La maduración alternativa de los transcritos de ARN (differential splicing, en inglés) es un proceso que facilita la expresión diferencial de un mismo gen y la producción de diferentes proteínas, lo cual es clave en la diferenciación celular y en el origen de algunas enfermedades. Un equipo científico liderado por Jordi García-Fernández y Gemma Marfany, del Departamento de Genética y del Instituto de Biomedicina de la Universidad de Barcelona (IBUB), ha descrito cómo se ha generado la red génica regulada por Nova, un factor de empalme (splicing) durante la evolución del sistema nervioso central de los mamíferos.
El trabajo, publicado en la revista Proceedings of the National Academy of Sciences, tiene como primer autor Manuel Irimia, y lo firman también Amanda Denuc, Demián Burguera, Ildiko Somorjai, José M. Martín-Duran y Senda Jiménez-Delgado, del Departamento de Genética de la Universidad de Barcelona, así como otros expertos de la Universidad de Viena (Austria) y de la Universidad de Stanford (EE UU).
Más del 90 % de los genes humanos, formados por intrones y exones, producen múltiples transcritos mediante el proceso de maduración alternativa, lo cual facilita la eliminación de intrones (fragmentos que no se expresan) y la combinación de exones (fragmentos que se expresan) para formar diferentes proteínas. Muchas enfermedades genéticas hereditarias están relacionadas con errores del mecanismo de empalme alternativo.
El artículo de la revista PNAS se centra en la proteína Nova (antígeno ventral neurooncológico 1), un factor de empalme que participa en los procesos de maduración diferencial de los RNA. Este factor, presente en todos los grupos animales, y en particular en vertebrados, regula la producción de muchos RNA mensajeros con una función específica en el tejido. En el caso del sistema nervioso, los RNA mensajeros codifican proteínas básicas relacionadas con canales de iones, receptores de neurotransmisores, moléculas que intervienen en la sinapsis neuronal, etc.
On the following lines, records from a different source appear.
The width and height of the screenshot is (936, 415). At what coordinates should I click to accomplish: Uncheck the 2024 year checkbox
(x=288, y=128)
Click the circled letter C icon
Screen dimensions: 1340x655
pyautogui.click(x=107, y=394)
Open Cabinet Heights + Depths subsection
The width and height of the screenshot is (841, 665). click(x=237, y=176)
En estudios científicos anteriores, se había confirmado la importancia del factor Nova en la arquitectura del sistema nervioso. Según el catedrático Jordi García-Fernández, "el trabajo publicado en PNAS, se centra sobre todo en cómo se ha generado la red génica regulada por Nova, hasta llegar al máximo grado de complejidad en los mamíferos, en los que Nova regula decenas o cientos de genes de forma específica en el sistema nervioso central".
Este trabajo científico muestra cómo la red regulada por Nova se ha ensamblado, paso a paso, durante la evolución de los metazoos. En este proceso, el primer paso es la adquisición por parte de la proteína Nova de la capacidad de producir empalmes específicos de vertebrados, en el origen de los cordados. El segundo paso es la restricción de la expresión de Nova en el sistema nervioso central, justo antes del origen de los vertebrados. El tercero es la adquisición de nuevos exones y dianas para Nova durante la evolución de los vertebrados.
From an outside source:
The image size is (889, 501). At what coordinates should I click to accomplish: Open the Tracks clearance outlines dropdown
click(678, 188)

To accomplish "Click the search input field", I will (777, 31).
Este trabajo pone de manifiesto que, a pesar de disponer de un número de genes similares, el proteoma humano es mucho más extenso que el de los invertebrados. Según las conclusiones, la regulación de los factores de empalme y la creación de nuevos exones también son claves para el ensamblaje de redes génicas específicas de sistemas complejos, como el sistema nervioso humano, mediante el uso del empalme diferencial.
Conocer cómo se producirá el empalme alternativo de un determinado gen en un tejido es una de las áreas de investigación más interesantes para comprender la complejidad biológica. A pesar de la importancia del empalme alternativo, hasta ahora no se había analizado cómo estas redes específicas de tejido se habían originado e incrementado en complejidad hasta llegar a adquirir la extensión que tienen en el hombre.
"Más que un nuevo código ―explica Gemma Marfany―, es una nueva manera de incrementar muy finamente la complejidad de la expresión génica: cada gen ya no llevaría sólo un “código” en su región reguladora que le dice cuándo, dónde y cómo se expresará, sino además, otro nivel (el empalme alternativo), que identificaría qué proteínas codificadas por un gen son expresadas en un tejido o en un momento concreto".
En la actualidad, el estudio del empalme diferencial en el genoma humano es uno de los ámbitos que supone uno de los mayores retos de la investigación genómica. La diferencia entre el genoma humano y otros genomas no radica tanto en el número de genes, sino en la gran cantidad de transcritos diferenciales que se generan (el llamado transcripoma) que a la vez se ve reflejado en la gran variedad de proteínas sintetizadas (proteoma). "Para los genetistas, es uno de los campos de investigación más apasionantes", afirma García-Fernández.